About this exercise —
In this exercise, every entry is to be transcribed exactly as written.

━━━━━ Data to examine ━━━━━

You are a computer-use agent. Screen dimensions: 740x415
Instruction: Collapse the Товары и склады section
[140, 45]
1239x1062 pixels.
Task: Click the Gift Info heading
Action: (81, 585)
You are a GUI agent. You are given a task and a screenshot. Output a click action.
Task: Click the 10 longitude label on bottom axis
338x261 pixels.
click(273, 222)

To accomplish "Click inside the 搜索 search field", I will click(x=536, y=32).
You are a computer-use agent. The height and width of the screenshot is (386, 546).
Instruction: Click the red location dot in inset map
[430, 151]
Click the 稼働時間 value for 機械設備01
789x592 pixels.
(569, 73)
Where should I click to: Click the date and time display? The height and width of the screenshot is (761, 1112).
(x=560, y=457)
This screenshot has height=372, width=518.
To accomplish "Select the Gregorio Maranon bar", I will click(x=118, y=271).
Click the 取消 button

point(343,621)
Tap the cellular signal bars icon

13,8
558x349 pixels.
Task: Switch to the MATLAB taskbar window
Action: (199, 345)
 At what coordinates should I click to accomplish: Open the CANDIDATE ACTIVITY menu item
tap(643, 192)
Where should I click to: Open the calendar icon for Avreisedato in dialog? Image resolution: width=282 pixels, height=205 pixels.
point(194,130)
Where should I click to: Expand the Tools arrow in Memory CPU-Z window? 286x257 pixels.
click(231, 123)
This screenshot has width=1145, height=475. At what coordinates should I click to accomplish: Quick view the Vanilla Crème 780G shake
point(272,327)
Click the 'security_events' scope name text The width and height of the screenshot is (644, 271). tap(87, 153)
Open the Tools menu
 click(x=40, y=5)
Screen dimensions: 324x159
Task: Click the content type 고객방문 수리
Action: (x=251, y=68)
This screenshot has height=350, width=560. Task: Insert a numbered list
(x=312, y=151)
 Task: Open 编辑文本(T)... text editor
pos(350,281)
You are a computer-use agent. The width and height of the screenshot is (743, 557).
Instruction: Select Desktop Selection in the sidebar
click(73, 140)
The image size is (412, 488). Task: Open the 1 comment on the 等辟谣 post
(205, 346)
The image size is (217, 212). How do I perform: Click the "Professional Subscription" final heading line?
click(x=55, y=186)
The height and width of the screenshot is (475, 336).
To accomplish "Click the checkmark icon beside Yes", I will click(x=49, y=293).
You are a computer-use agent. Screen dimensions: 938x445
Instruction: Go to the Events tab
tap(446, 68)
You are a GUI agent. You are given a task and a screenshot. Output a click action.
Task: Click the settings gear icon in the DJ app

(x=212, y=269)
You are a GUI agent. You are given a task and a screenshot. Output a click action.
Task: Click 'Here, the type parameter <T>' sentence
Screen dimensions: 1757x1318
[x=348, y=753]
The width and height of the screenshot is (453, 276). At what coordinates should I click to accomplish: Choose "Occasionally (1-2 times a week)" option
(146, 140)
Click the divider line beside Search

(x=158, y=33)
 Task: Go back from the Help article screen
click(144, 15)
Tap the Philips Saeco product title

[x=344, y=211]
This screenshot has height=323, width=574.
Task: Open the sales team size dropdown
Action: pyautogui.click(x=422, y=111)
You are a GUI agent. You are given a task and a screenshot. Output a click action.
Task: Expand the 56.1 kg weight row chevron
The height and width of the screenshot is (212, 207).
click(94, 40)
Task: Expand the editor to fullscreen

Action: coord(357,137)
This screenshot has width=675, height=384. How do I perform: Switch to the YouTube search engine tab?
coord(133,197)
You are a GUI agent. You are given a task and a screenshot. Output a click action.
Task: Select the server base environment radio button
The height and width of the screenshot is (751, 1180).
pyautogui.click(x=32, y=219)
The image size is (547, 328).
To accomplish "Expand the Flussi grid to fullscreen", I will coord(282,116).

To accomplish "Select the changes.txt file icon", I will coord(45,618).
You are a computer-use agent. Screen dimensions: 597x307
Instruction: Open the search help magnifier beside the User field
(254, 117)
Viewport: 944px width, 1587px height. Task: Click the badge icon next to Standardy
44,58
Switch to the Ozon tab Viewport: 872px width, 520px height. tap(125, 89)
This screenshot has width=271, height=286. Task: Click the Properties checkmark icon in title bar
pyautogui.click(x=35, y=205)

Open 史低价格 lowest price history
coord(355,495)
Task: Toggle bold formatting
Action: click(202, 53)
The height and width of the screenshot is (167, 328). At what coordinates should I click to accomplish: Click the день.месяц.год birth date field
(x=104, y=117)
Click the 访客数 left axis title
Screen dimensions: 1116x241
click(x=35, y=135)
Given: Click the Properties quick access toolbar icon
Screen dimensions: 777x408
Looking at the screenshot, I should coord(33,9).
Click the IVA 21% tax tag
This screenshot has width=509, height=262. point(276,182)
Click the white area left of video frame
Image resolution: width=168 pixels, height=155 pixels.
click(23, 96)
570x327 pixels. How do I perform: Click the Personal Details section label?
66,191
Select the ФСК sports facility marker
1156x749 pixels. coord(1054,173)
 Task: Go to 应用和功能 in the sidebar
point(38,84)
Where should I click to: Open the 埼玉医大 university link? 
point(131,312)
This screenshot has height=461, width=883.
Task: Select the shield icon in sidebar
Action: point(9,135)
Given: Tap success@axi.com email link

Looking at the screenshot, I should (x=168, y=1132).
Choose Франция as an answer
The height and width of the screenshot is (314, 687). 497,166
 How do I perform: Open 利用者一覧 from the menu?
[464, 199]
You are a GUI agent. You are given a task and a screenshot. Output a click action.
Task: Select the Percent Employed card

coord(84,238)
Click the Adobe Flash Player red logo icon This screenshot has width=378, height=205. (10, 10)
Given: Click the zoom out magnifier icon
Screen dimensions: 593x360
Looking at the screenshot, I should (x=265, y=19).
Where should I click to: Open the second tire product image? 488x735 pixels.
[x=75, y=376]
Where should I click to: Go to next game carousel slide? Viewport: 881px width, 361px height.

━━━━━

Answer below —
You are a computer-use agent. Screen dimensions: 740x415
Instruction: Collapse the Товары и склады section
[140, 45]
1239x1062 pixels.
Task: Click the Gift Info heading
Action: (81, 585)
You are a GUI agent. You are given a task and a screenshot. Output a click action.
Task: Click the 10 longitude label on bottom axis
338x261 pixels.
click(273, 222)

To accomplish "Click inside the 搜索 search field", I will click(x=536, y=32).
You are a computer-use agent. The height and width of the screenshot is (386, 546).
Instruction: Click the red location dot in inset map
[430, 151]
Click the 稼働時間 value for 機械設備01
789x592 pixels.
(569, 73)
Where should I click to: Click the date and time display? The height and width of the screenshot is (761, 1112).
(x=560, y=457)
This screenshot has height=372, width=518.
To accomplish "Select the Gregorio Maranon bar", I will click(x=118, y=271).
Click the 取消 button

point(343,621)
Tap the cellular signal bars icon

13,8
558x349 pixels.
Task: Switch to the MATLAB taskbar window
Action: (199, 345)
 At what coordinates should I click to accomplish: Open the CANDIDATE ACTIVITY menu item
tap(643, 192)
Where should I click to: Open the calendar icon for Avreisedato in dialog? Image resolution: width=282 pixels, height=205 pixels.
point(194,130)
Where should I click to: Expand the Tools arrow in Memory CPU-Z window? 286x257 pixels.
click(231, 123)
This screenshot has width=1145, height=475. At what coordinates should I click to accomplish: Quick view the Vanilla Crème 780G shake
point(272,327)
Click the 'security_events' scope name text The width and height of the screenshot is (644, 271). tap(87, 153)
Open the Tools menu
 click(x=40, y=5)
Screen dimensions: 324x159
Task: Click the content type 고객방문 수리
Action: (x=251, y=68)
This screenshot has height=350, width=560. Task: Insert a numbered list
(x=312, y=151)
 Task: Open 编辑文本(T)... text editor
pos(350,281)
You are a computer-use agent. The width and height of the screenshot is (743, 557).
Instruction: Select Desktop Selection in the sidebar
click(73, 140)
The image size is (412, 488). Task: Open the 1 comment on the 等辟谣 post
(205, 346)
The image size is (217, 212). How do I perform: Click the "Professional Subscription" final heading line?
click(x=55, y=186)
The height and width of the screenshot is (475, 336).
To accomplish "Click the checkmark icon beside Yes", I will click(x=49, y=293).
You are a computer-use agent. Screen dimensions: 938x445
Instruction: Go to the Events tab
tap(446, 68)
You are a GUI agent. You are given a task and a screenshot. Output a click action.
Task: Click the settings gear icon in the DJ app

(x=212, y=269)
You are a GUI agent. You are given a task and a screenshot. Output a click action.
Task: Click 'Here, the type parameter <T>' sentence
Screen dimensions: 1757x1318
[x=348, y=753]
The width and height of the screenshot is (453, 276). At what coordinates should I click to accomplish: Choose "Occasionally (1-2 times a week)" option
(146, 140)
Click the divider line beside Search

(x=158, y=33)
 Task: Go back from the Help article screen
click(144, 15)
Tap the Philips Saeco product title

[x=344, y=211]
This screenshot has height=323, width=574.
Task: Open the sales team size dropdown
Action: pyautogui.click(x=422, y=111)
You are a GUI agent. You are given a task and a screenshot. Output a click action.
Task: Expand the 56.1 kg weight row chevron
The height and width of the screenshot is (212, 207).
click(94, 40)
Task: Expand the editor to fullscreen

Action: coord(357,137)
This screenshot has width=675, height=384. How do I perform: Switch to the YouTube search engine tab?
coord(133,197)
You are a GUI agent. You are given a task and a screenshot. Output a click action.
Task: Select the server base environment radio button
The height and width of the screenshot is (751, 1180).
pyautogui.click(x=32, y=219)
The image size is (547, 328).
To accomplish "Expand the Flussi grid to fullscreen", I will coord(282,116).

To accomplish "Select the changes.txt file icon", I will coord(45,618).
You are a computer-use agent. Screen dimensions: 597x307
Instruction: Open the search help magnifier beside the User field
(254, 117)
Viewport: 944px width, 1587px height. Task: Click the badge icon next to Standardy
44,58
Switch to the Ozon tab Viewport: 872px width, 520px height. tap(125, 89)
This screenshot has width=271, height=286. Task: Click the Properties checkmark icon in title bar
pyautogui.click(x=35, y=205)

Open 史低价格 lowest price history
coord(355,495)
Task: Toggle bold formatting
Action: click(202, 53)
The height and width of the screenshot is (167, 328). At what coordinates should I click to accomplish: Click the день.месяц.год birth date field
(x=104, y=117)
Click the 访客数 left axis title
Screen dimensions: 1116x241
click(x=35, y=135)
Given: Click the Properties quick access toolbar icon
Screen dimensions: 777x408
Looking at the screenshot, I should coord(33,9).
Click the IVA 21% tax tag
This screenshot has width=509, height=262. point(276,182)
Click the white area left of video frame
Image resolution: width=168 pixels, height=155 pixels.
click(23, 96)
570x327 pixels. How do I perform: Click the Personal Details section label?
66,191
Select the ФСК sports facility marker
1156x749 pixels. coord(1054,173)
 Task: Go to 应用和功能 in the sidebar
point(38,84)
Where should I click to: Open the 埼玉医大 university link? 
point(131,312)
This screenshot has height=461, width=883.
Task: Select the shield icon in sidebar
Action: point(9,135)
Given: Tap success@axi.com email link

Looking at the screenshot, I should (x=168, y=1132).
Choose Франция as an answer
The height and width of the screenshot is (314, 687). 497,166
 How do I perform: Open 利用者一覧 from the menu?
[464, 199]
You are a GUI agent. You are given a task and a screenshot. Output a click action.
Task: Select the Percent Employed card

coord(84,238)
Click the Adobe Flash Player red logo icon This screenshot has width=378, height=205. (10, 10)
Given: Click the zoom out magnifier icon
Screen dimensions: 593x360
Looking at the screenshot, I should (x=265, y=19).
Where should I click to: Open the second tire product image? 488x735 pixels.
[x=75, y=376]
Where should I click to: Go to next game carousel slide? Viewport: 881px width, 361px height.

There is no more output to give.